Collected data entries
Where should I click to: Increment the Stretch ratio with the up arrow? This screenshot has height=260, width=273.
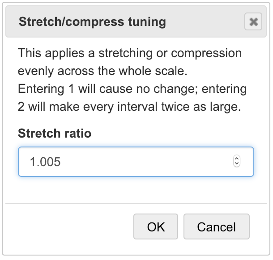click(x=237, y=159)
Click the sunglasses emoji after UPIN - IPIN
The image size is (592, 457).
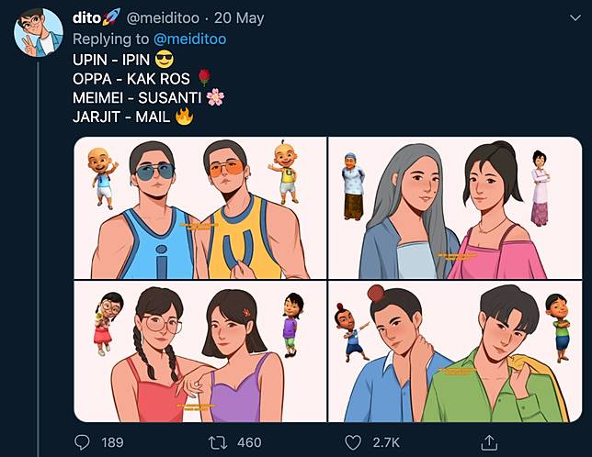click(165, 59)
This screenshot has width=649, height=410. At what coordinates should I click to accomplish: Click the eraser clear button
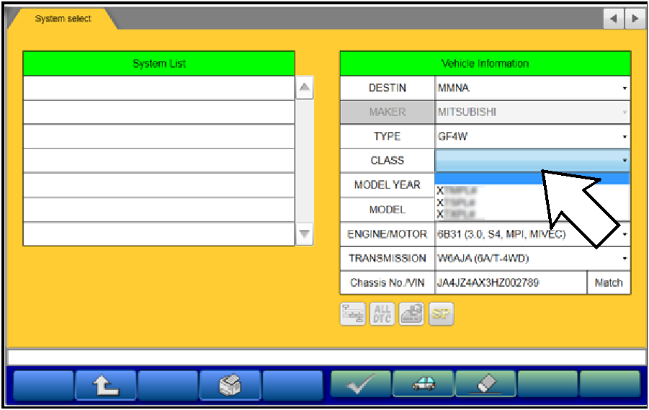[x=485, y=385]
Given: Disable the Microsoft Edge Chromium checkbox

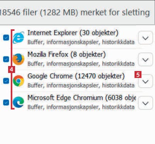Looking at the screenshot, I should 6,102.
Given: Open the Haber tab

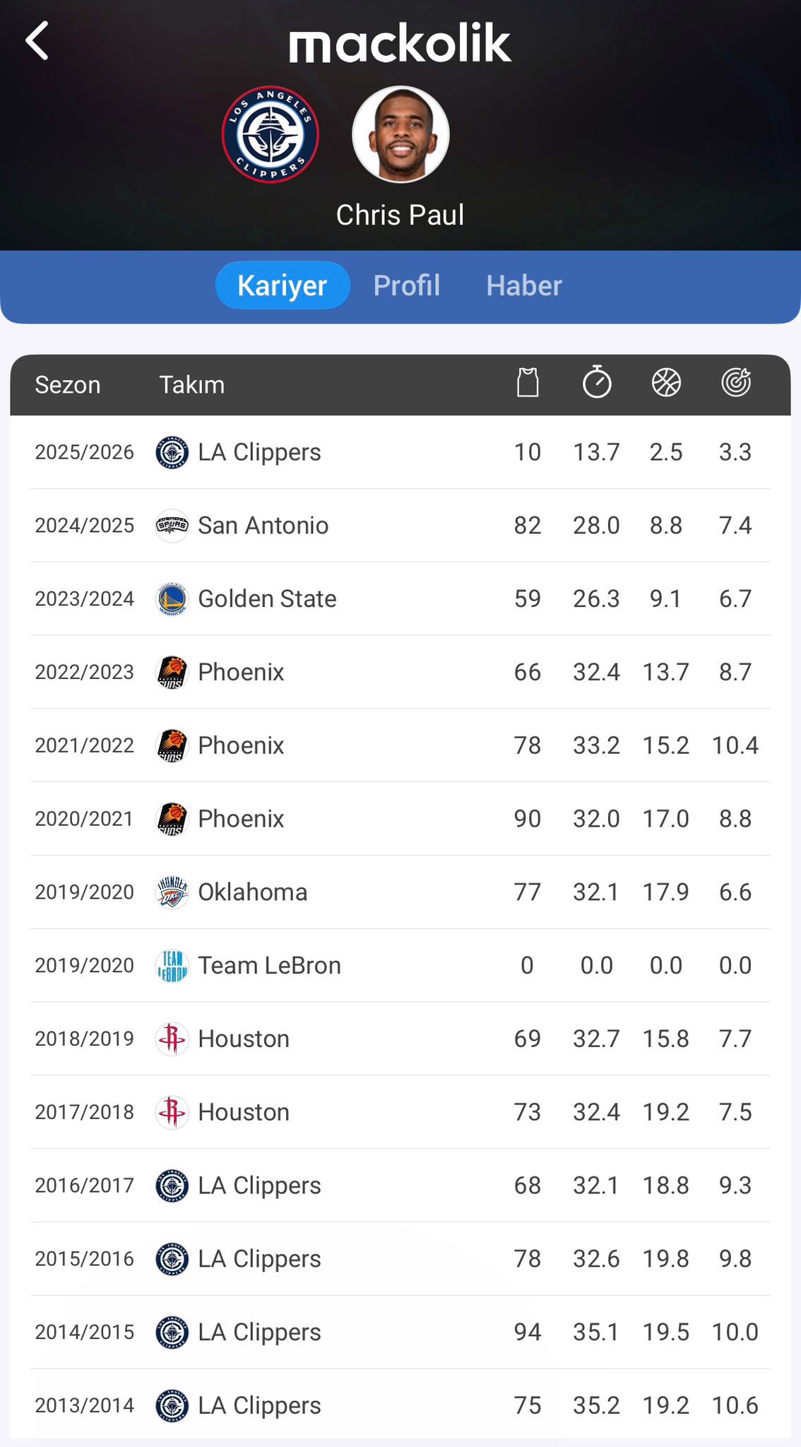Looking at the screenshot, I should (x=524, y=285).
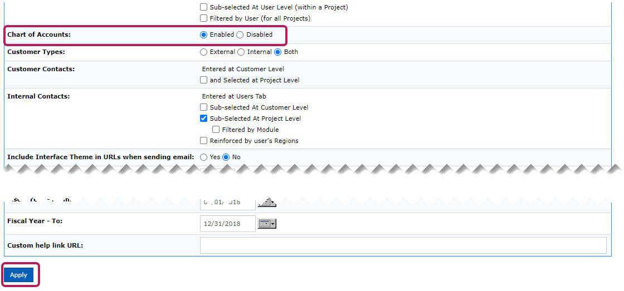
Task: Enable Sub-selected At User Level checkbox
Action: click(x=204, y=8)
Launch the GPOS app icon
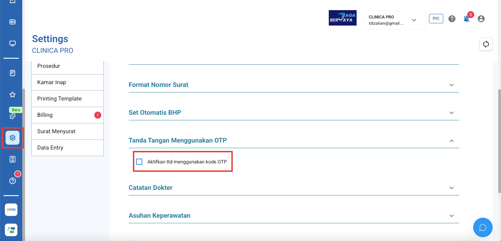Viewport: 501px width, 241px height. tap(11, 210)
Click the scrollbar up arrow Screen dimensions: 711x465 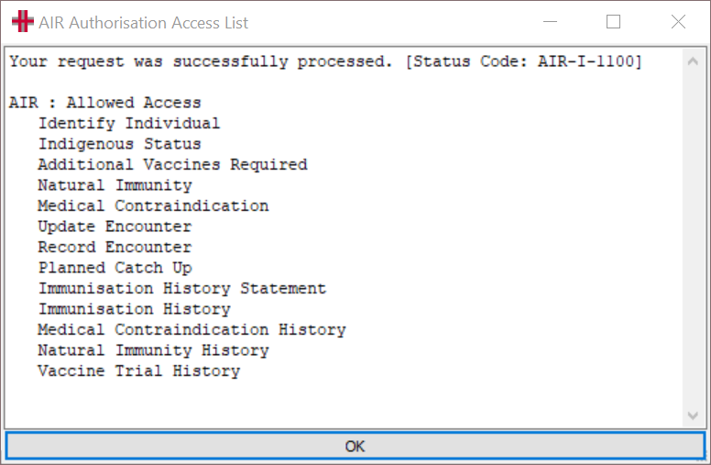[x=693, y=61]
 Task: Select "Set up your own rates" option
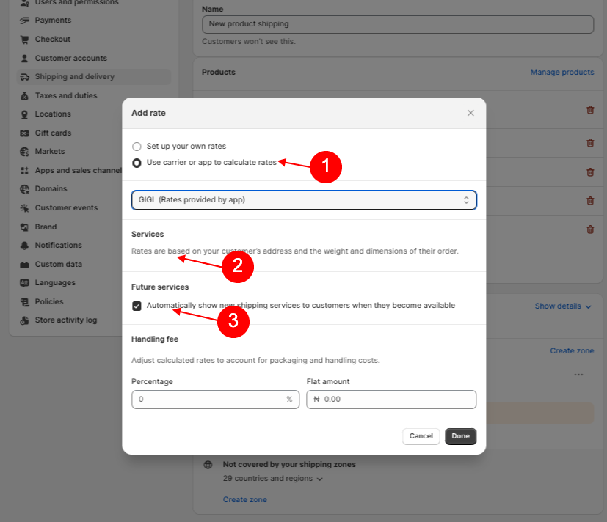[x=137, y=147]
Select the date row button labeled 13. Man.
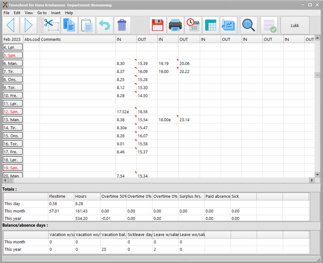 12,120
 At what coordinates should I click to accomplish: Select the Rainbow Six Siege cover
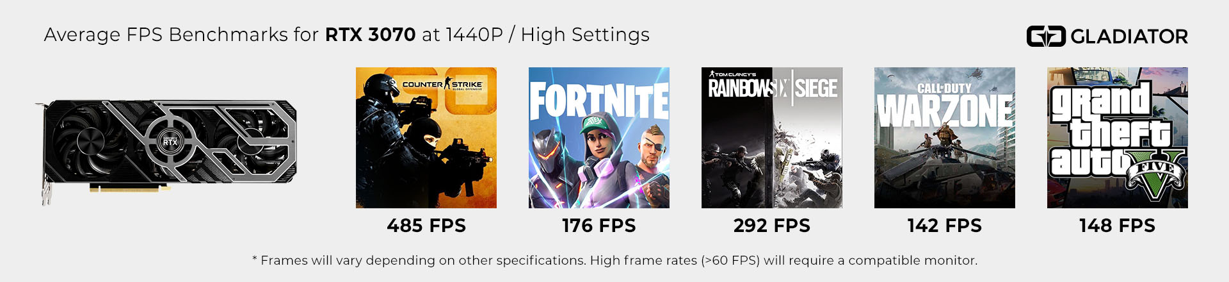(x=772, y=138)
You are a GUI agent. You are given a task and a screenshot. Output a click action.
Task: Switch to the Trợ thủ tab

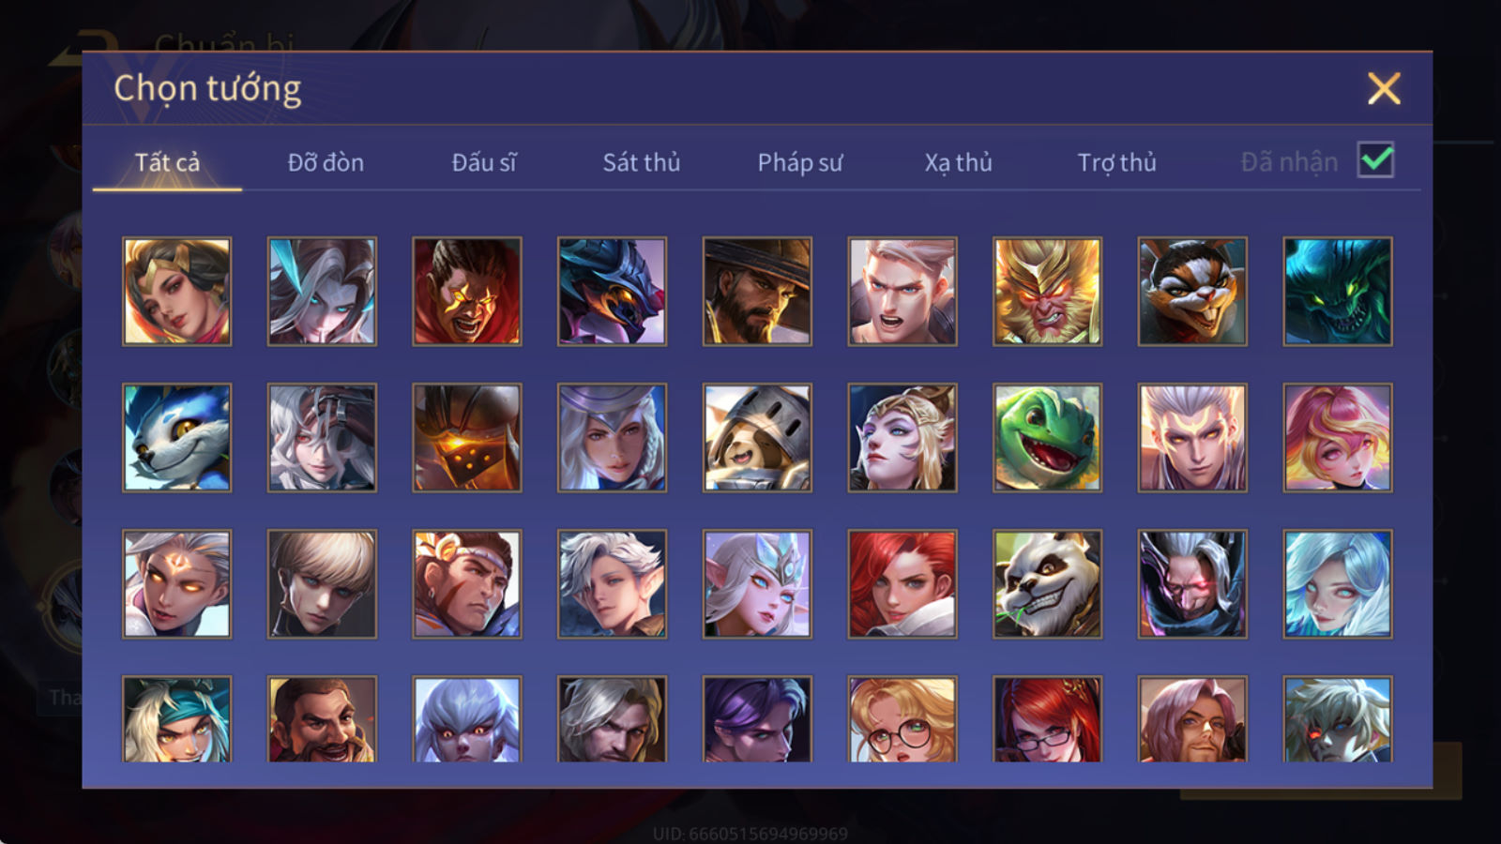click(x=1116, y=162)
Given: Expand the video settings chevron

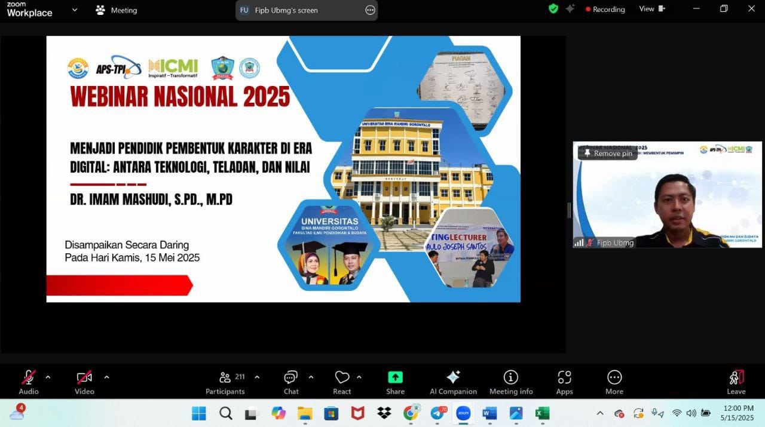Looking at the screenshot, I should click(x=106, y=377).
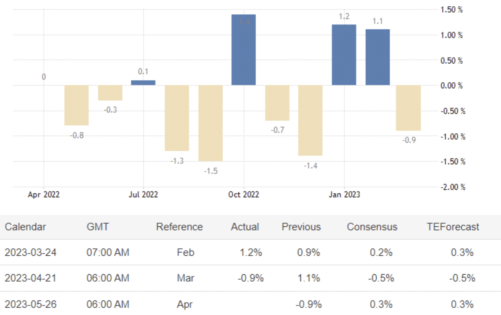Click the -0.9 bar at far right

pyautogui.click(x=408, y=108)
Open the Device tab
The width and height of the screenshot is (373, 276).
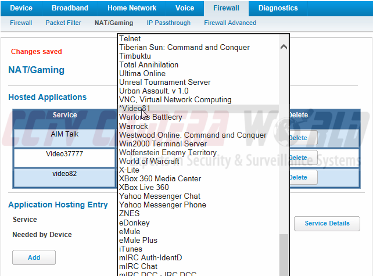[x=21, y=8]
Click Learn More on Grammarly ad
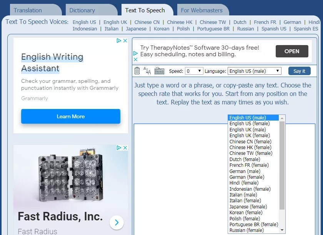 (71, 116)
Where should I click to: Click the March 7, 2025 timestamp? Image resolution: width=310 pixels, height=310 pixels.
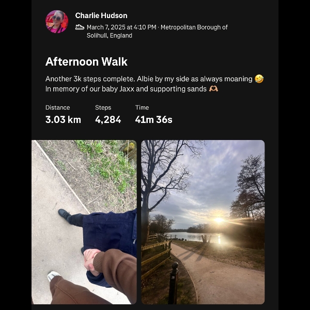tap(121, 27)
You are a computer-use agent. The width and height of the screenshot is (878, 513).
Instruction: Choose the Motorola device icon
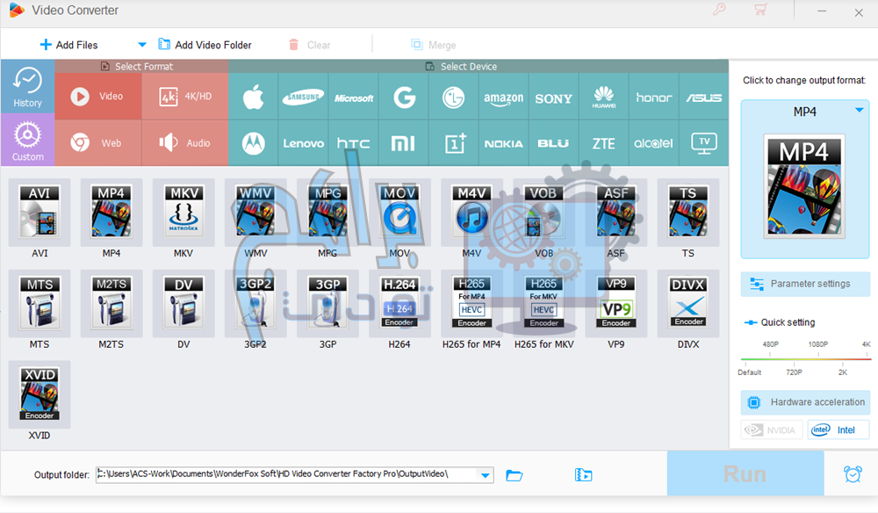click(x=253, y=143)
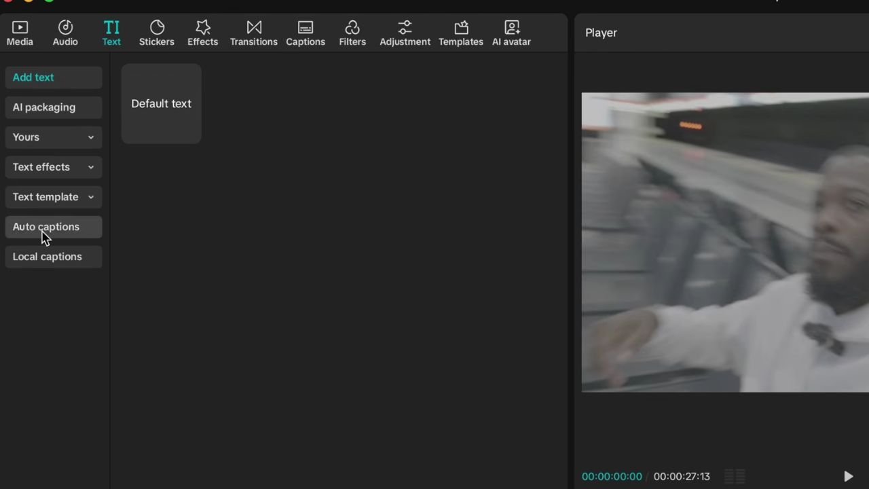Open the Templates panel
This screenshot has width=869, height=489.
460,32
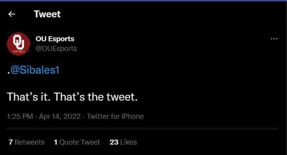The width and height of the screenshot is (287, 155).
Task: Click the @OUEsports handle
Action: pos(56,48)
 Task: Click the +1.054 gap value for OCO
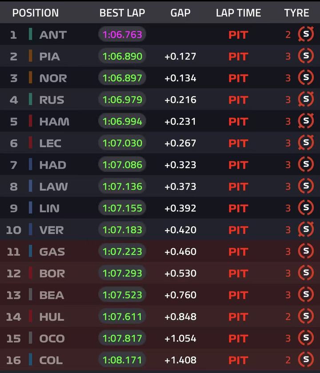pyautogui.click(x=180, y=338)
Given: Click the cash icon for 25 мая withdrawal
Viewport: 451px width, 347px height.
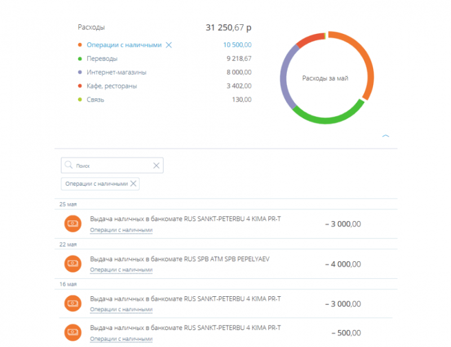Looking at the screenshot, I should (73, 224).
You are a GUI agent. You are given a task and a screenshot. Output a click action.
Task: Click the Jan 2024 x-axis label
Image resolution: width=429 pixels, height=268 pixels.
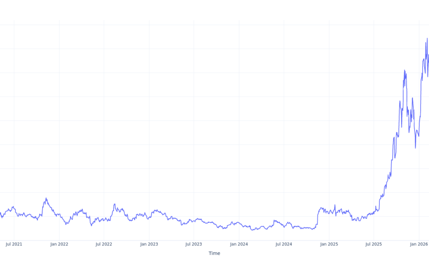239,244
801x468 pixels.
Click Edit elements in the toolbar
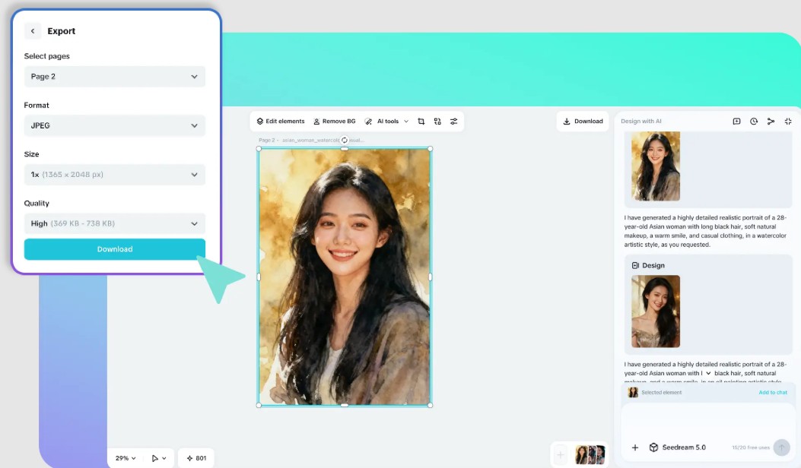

**Your assignment:**
What you need to copy is the run of lines from the one holding "Image resolution: width=429" through the end of the data, exactly and only, both ends included, pictures omitted.

**Task response:**
Image resolution: width=429 pixels, height=268 pixels.
239,244
801x468 pixels.
Click Edit elements in the toolbar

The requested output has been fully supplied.